Hopefully this gives you some ideas of things to try. You can check the network requirements of balenaCloud here: https://www.balena.io/docs/faq/troubleshooting/faq/#what-network-ports-are-required

I have the following:

  • Modem
  • Balena Intel NUC 1
  • Balena Intel NUC 2
  • Router 1
  • Router 2
  • Router 3

Things I have tried (Note they are using the same cables and all routers were reset to factory settings so no static settings, etc.):

  • Balena Intel NUC 1 + router 1 + modem = I see it online on Balena cloud and in my routers DHCP list

  • Balena Intel NUC 1 + router 2 + modem = I see it online on Balena cloud and in my routers DHCP list

  • Balena Intel NUC 1 + router 3 + modem = I see it online on Balena cloud and in my routers DHCP list

  • Balena Intel NUC 2 + router 1 + modem = I see it online on Balena cloud and obviously in my routers DHCP list

  • Balena Intel NUC 2 + router 2 + modem = Not online and doesn’t appear in DHCP list

  • Balena Intel NUC 2 + router 3 + modem = Not online and doesn’t appear in DHCP list

It’s weird that one Intel NUC box would show up on the router and one wouldn’t.
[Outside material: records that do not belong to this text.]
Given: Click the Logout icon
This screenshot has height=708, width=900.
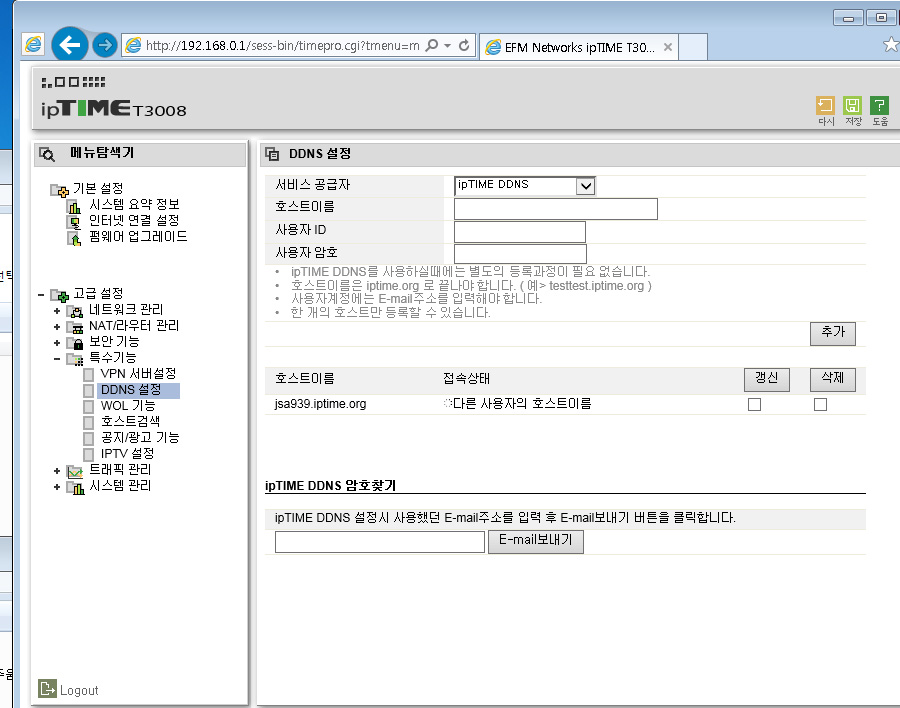Looking at the screenshot, I should tap(48, 688).
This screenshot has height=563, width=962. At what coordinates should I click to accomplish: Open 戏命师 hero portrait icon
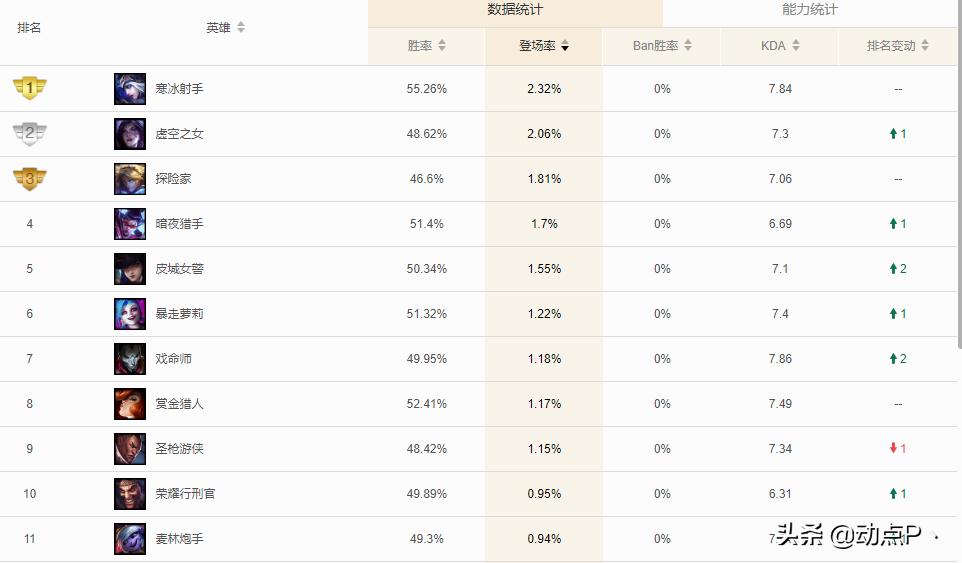[x=130, y=359]
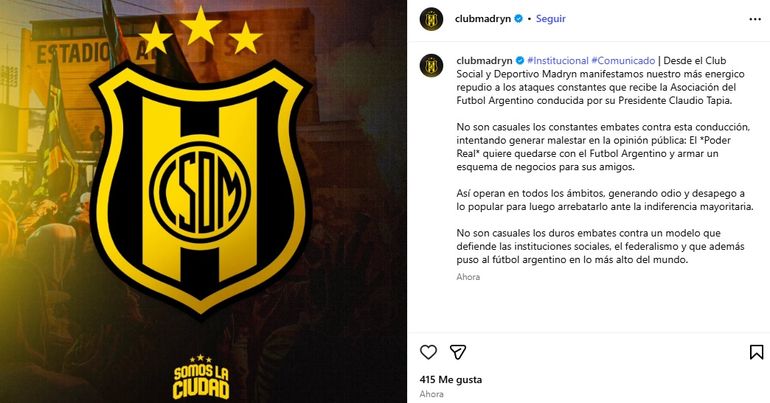View the 415 Me gusta likes list

click(x=451, y=379)
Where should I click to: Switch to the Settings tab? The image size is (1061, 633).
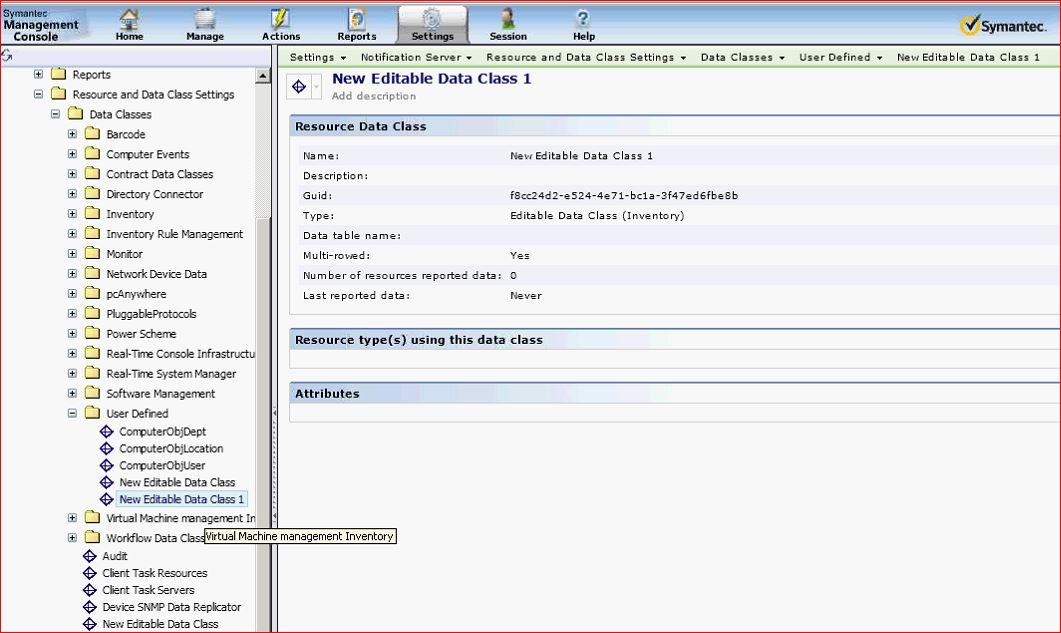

Seeing as they are the same exact image.

The following ccan’t be answered because the device never shows up in DHCP:

  • if the device is getting an IP is it able to ping the router
  • does DNS work
  • does pinging an IP on the internet work

Hi there,

Just wanted to check if you verified if lights on the RJ45 connectors indicate that the link is up between the NUC and the router.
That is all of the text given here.